[Quoted passage]:
Today I have to put my best friend to sleep...
http://216.40.249.40/~golden/personal/smudgie.jpg
He was 4 months old here..
I know the picture is blurry, but it's my favorite one, and it's in a crystal frame..
His name is Evinrude Smudge, Smudgie for short... He is 10 and his bowel and bladder have given out...
So in ten minutes I'll be calling the vet to make an appointment for this afternoon... I've cut off a bit of his fur, and am going to do a Rainbow Bridge Memorial to him and have it mounted on particleboard.
I hardly slept last night, and my eyes are so sore from crying... who knew tear ducts don't dry out?
:(
Today is going to be a very rough day... Please let me hold your virtual hands...
Bye Smudge...Rest in Peace
You are doing the right thing. It is a difficult decision, to say the least, but a kind decision for sure.
I will think of you today.... I have done the same with three cats so far and each time it makes more sense to me, but it doesn't get any easier on me.
Bless you and your kitty.
He's gone... and he knew...
... Dad drove the long way and he was looking out the window at the fields and the geese.. He twisted around and put his head in the crook of my arm and just laid there... I told him over and over that I loved him and that I hope he forgives me...
Do you think he does?
Here's some shots I took this morning about 1/2 before we went for that long walk...
http://216.40.249.40/~golden/personal/050702-1.jpg http://216.40.249.40/~golden/personal/050702-2.jpg http://216.40.249.40/~golden/personal/050702-3.jpg http://216.40.249.40/~golden/personal/050702-4.jpg http://216.40.249.40/~golden/personal/050702-5.jpg
Re: He's gone... and he knew...
Quote:
Originally posted by L-A.
... told him over and over that I loved him and that I hope he forgives me... Do you think he does?...
I believe he not only forgives you but thanks you for the release from pain. Forgive yourself now.
He looks so precious and loving. Do let us know when your tribute is up. I'd like to learn more about him.
Re: He's gone... and he knew...
Quote:
Originally posted by L-A.
... Dad drove the long way and he was looking out the window at the fields and the geese.. He twisted around and put his head in the crook of my arm and just laid there... I told him over and over that I loved him and that I hope he forgives me...
Do you think he does?
Yes, (I did exactly the same thing with my dog...) Smudgie for sure isn't mad for you doing this, don't think that! He knows that you loved him very much and he is grateful for the wonderful time you shared with him, the joy your brought for him, the good life your provided him. How can he hate you? He knows too that he was ill, and that it was his time. Animals also realise when it's their time to go. By what you told, he had a wonderful last day and last moments with you, he will always remember you with warmth, and he is watching you now from the Rainbow Bridge.

[Data shown]:
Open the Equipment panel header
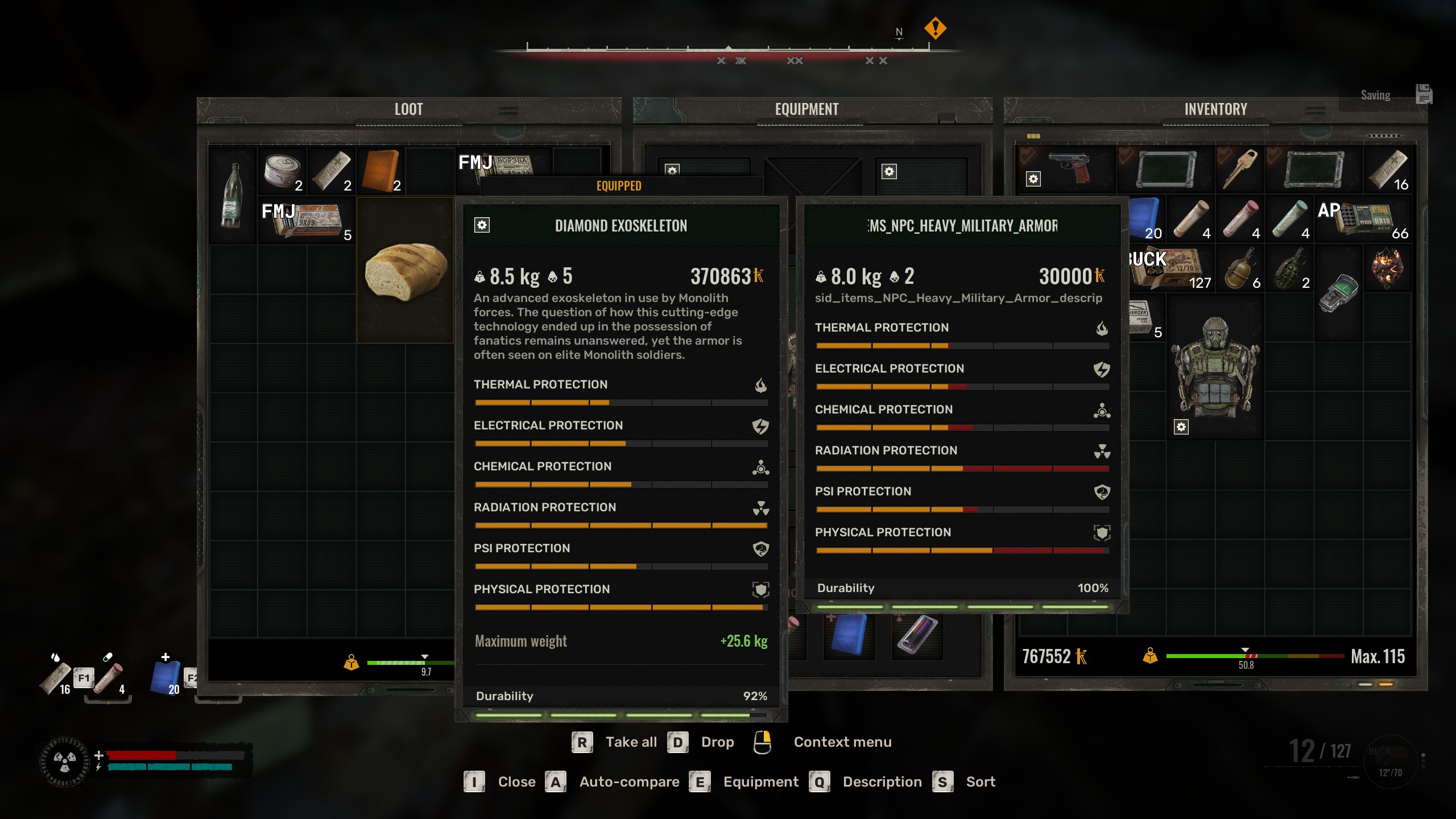(x=806, y=109)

[Task list]:
- a) In the thread about Smudgie, why does the owner share the first picture even though it is blurry?
- b) What is Smudgie's full name, according to the thread about him?
- c) Go on with the thread about Smudgie, starting after its last sentence.

[Task-by-task results]:
- a) It is the owner's favorite picture of him, and it is kept in a crystal frame.

- b) His full name is Evinrude Smudge.

- c)
Take good care of yourself now and allow yourself to grief. If you feel like it, let us know how you are doing, ok? We know here at PT how you feel, and we are here for you, always.
Niina
PS. Gorgeous pics!
Tonight is going to be hard...
.. he won't be there for our nightly snuggle...
This gets easier, right? The pain goes away eventually?
Why does doing the right thing have to hurt so damn much??
Re: Tonight is going to be hard...
Quote:
Originally posted by L-A.
.. he won't be there for our nightly snuggle...
This gets easier, right? The pain goes away eventually?
Why does doing the right thing have to hurt so damn much??
The deep heartache of loss is the purest evidence of a deep and abiding love. While the pain of goodbye can only be comforted by time and grace, the opportunity to have experienced such a love is eternally precious. Those who know that kind of loss have also known that kind of love, and as such are ever blessed.
I'm sorry to have made everyone cry...
... Shuby and Sassy are still oblivious and playing...
... Ashes is now going into every room and meowing, then coming in and meowing at me... I just wish he'd stop staring at me, it makes me uncomfortable...
Last night my husband came home and we had another cry.. We brought Smudgie's picture into the bedroom, and we both hugged it... Then Kevin left for a smoke (i'm allergic to smoke, and so was Smudgie, so Kevin smokes outside..) and Sassy (my ginger tabby) came up on the bed, and I told her the story of how I found Smudgie.. I was able to do it without crying, so I think I can do it here...
I've lived in this hi-rise apartment since I was 6 months old, I am now 33.. I moved out of my parents apartment on the 4th floor up to the 7th floor with my boyfriend (now hubby)..
Running down the stairs to see my Mum before I left for work, I heard this little meow and I looked down just as I was about to step on this little guy.. He was SO TINY... he had a flea collar that was too big (and obviously NOT working as he was covered with fleas) and his belly was SO fat (I've had cats all my life, so I concluded worms..) He was SO sweet... So I picked him up and took him to my Mum's house, and asked her if she could find someone to house him until I came home from work.. She did, a gentleman on the 7th floor... So I came home from work and posted a sign about the found cat.. NO ONE answered it, so I made plans...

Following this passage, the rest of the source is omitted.